Сколько лет бабе Анютке, никто не знал, и она не помнила, а годы свои считала по событиям. Иваныч вспоминал, что он был ещё ребенком, а баба Анютка уже была такой же, как сейчас: небольшой, сгорбленной и неторопливой, словно время не брало её. Он уж жизнь прожил, а она всё такая же осталась, может, чуточку к земле пригнуло, видать, всё же земля зовёт к себе, тянет.
А память у бабы Анютки – молодой позавидует. Знала всё и всех. Могла часами говорить про деревню, про людей, кто здесь жил, а кого уж давно на мазарки отвезли, чтобы журавушками подняться в синь небесную. Всех помнила по именам, а если начинала рассказывать про какого-нибудь человека, добиралась почти до седьмого колена. Кто умер, кто женился, а тот в город перебрался, а у этих мальчишка родился, а у тех трое бегают, но девка ещё четвертым ходит. Знала всех, и её знали и всегда приглашали в гости – чаёк попить да про жизнь поговорить, а она не отказывалась, ко всем заходила, и ей были рады, и она радовалась, что не забывают старушку.
Баба Анютка жила одна. Мужа схоронила и детей в последний путь проводила, уже внуки взрослые и правнуки бегают, а некоторые уже отучились, а другие женились или женихаются, а она всё живёт, всё небо коптит. Пусть живёт, Боженька знает, кого и когда забирать…
– Внуки-то приезжают, баб Анюта? – так, привычно, сказал Иваныч. – Помню, в прошлом году частенько навещали. Помогали тебе – это радует. Молодцы!

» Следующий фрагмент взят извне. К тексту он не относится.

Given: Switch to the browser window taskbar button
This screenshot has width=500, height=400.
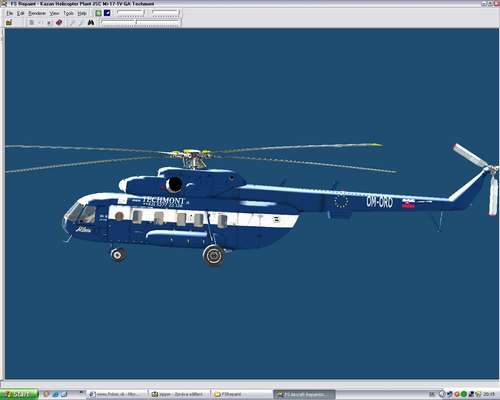Looking at the screenshot, I should click(117, 394).
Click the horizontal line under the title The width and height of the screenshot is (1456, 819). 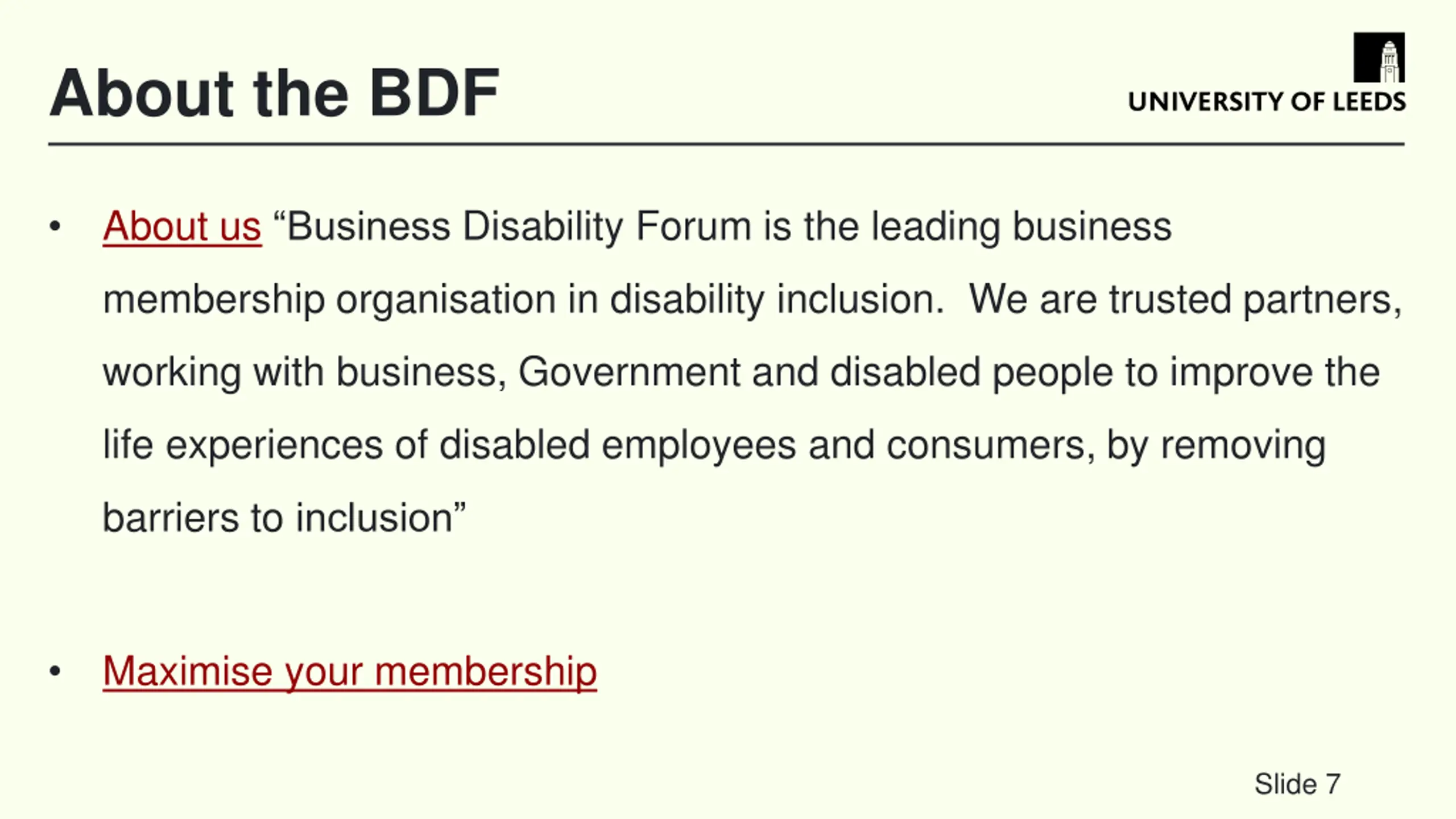pos(726,144)
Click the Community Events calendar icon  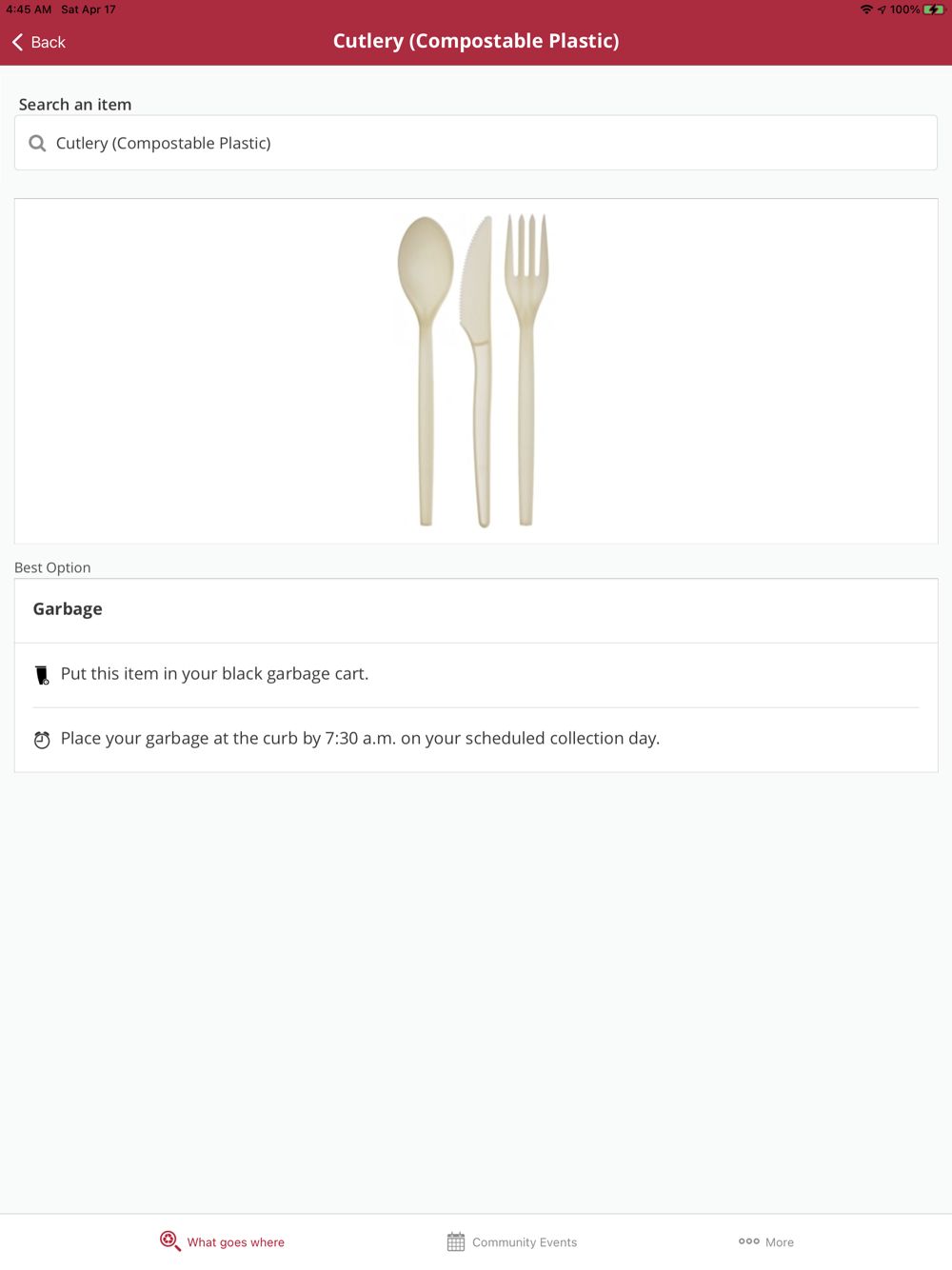point(456,1241)
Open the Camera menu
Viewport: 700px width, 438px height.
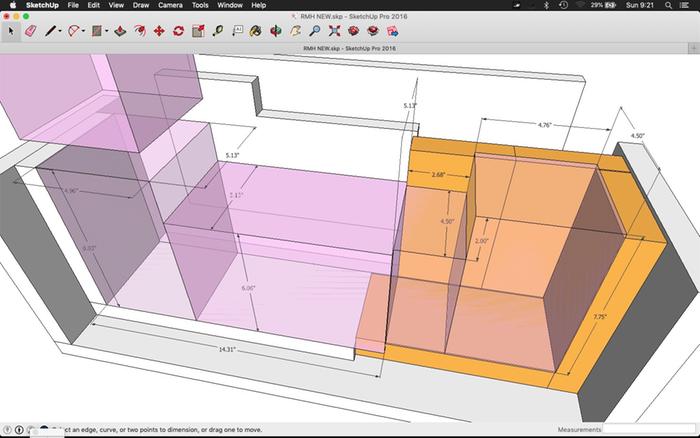(x=170, y=6)
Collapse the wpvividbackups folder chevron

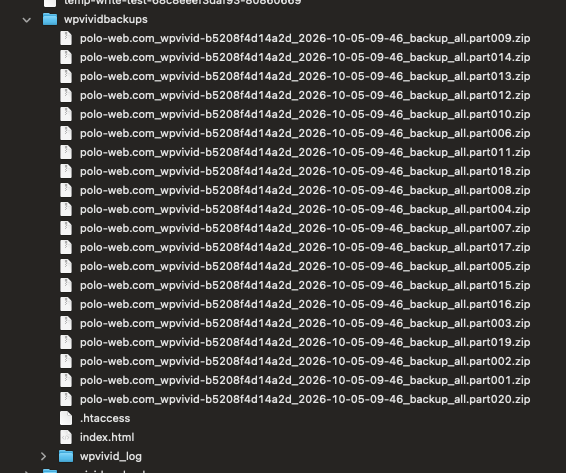[27, 20]
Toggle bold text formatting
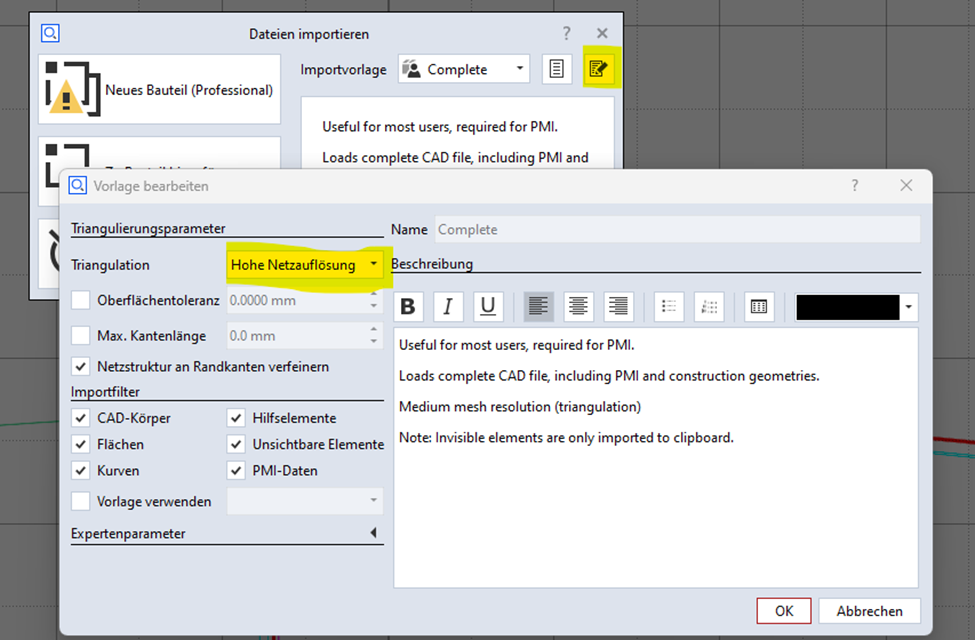 [408, 307]
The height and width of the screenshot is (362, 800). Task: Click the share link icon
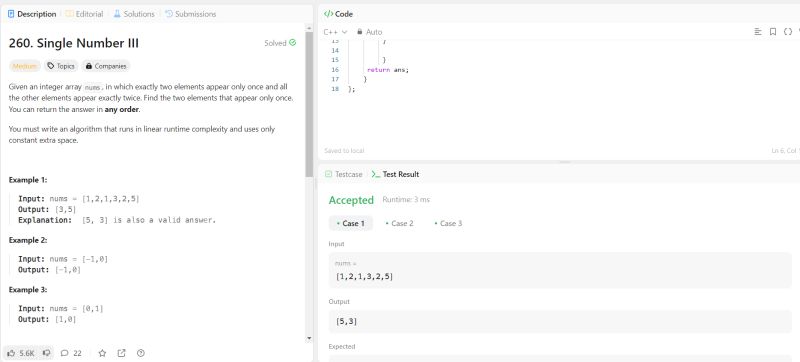[x=121, y=353]

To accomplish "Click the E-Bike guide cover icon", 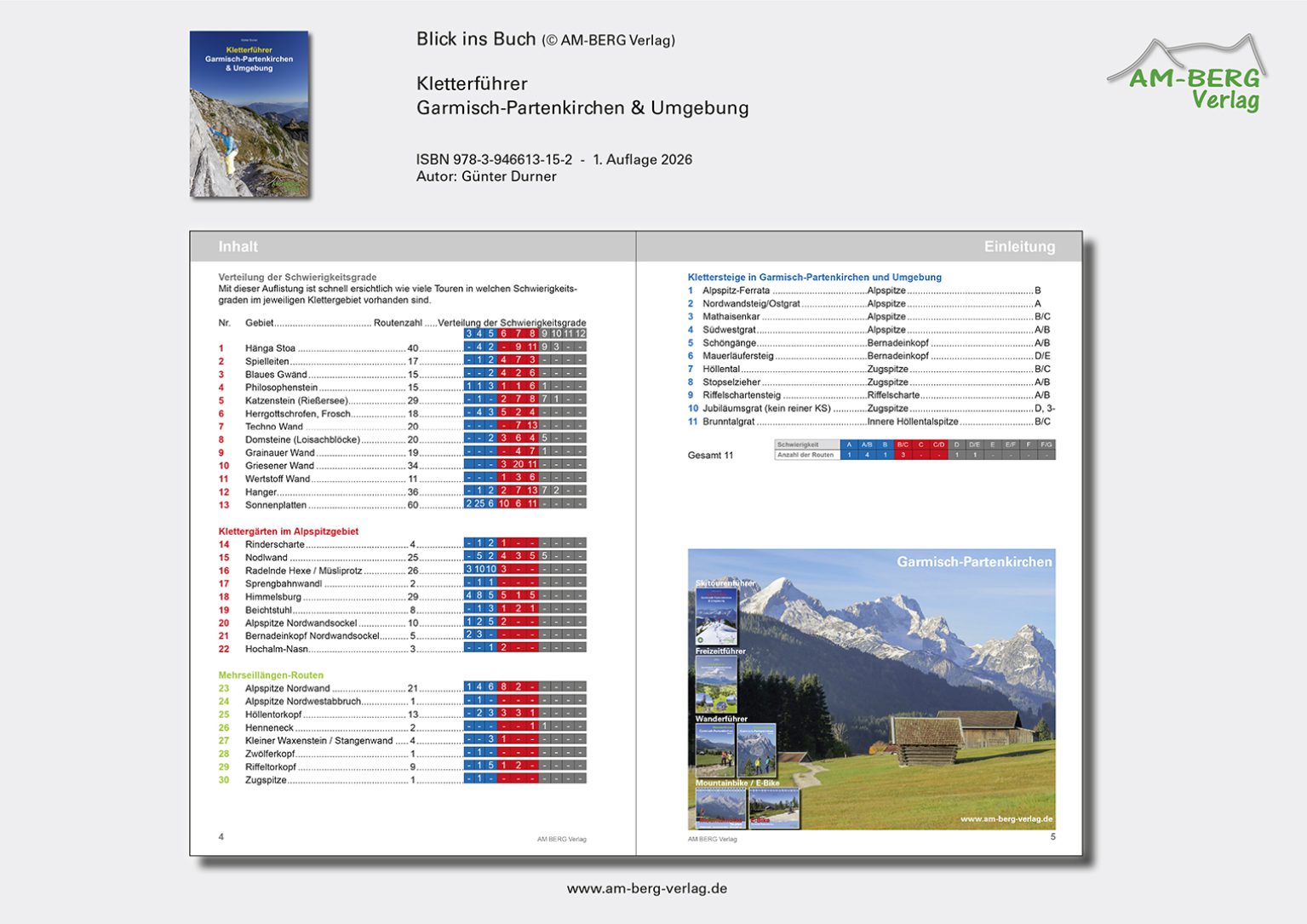I will [x=772, y=806].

– А куда же они денутся-то? – тихо засмеялась баба Анютка, и морщины лучиками разбежались по лицу, и принялась шелестеть, словечко за словечко цеплять. – Алёшенька приезжал – это правнучек кажись, а может, младшенький внучок – уж запуталась… Много ребяток у меня. Учудил Алёшка. Решил за нашей фельшерицей приударить, когда она приезжала в Васильевку. Он здоровый, высокий, а красивый – страсть, хоть икону пиши, а она чуть выше пояса, но серьёзная – не подступись! Целую неделю ездил к ней в райцентр, жаловался, что тут болит и там свербит. Вернётся, бросит на стол бумажки, что она написала, у самого глаза блестят. Радуется, что её видел, что с ней поговорил. Всё не мог решиться погулять позвать. А когда заикнулся, она в кошки-дыбошки поднялась да раскричалась, что он никакой не больной, а самый что ни на есть обманщик. Выгнала Алёшеньку. Он до самого отъезда продолжал ездить к ней, целыми днями возле кабинета сидел, но так ничего не высидел. Уезжал и говорит, что всё равно женится на ней. Видать, сильно в душу запала. И Танька, наша почтальонша, сказала, что почти каждый день письма пишет. Лекарка выбрасывала попервоначалу, а в последнее время стала забирать. Видать, лёд тронулся. Значит, растаивает её сердечко. Алёшенька настырный – страсть! Всё равно своего добьётся. Видать, пора наряды доставать да к свадьбе готовиться…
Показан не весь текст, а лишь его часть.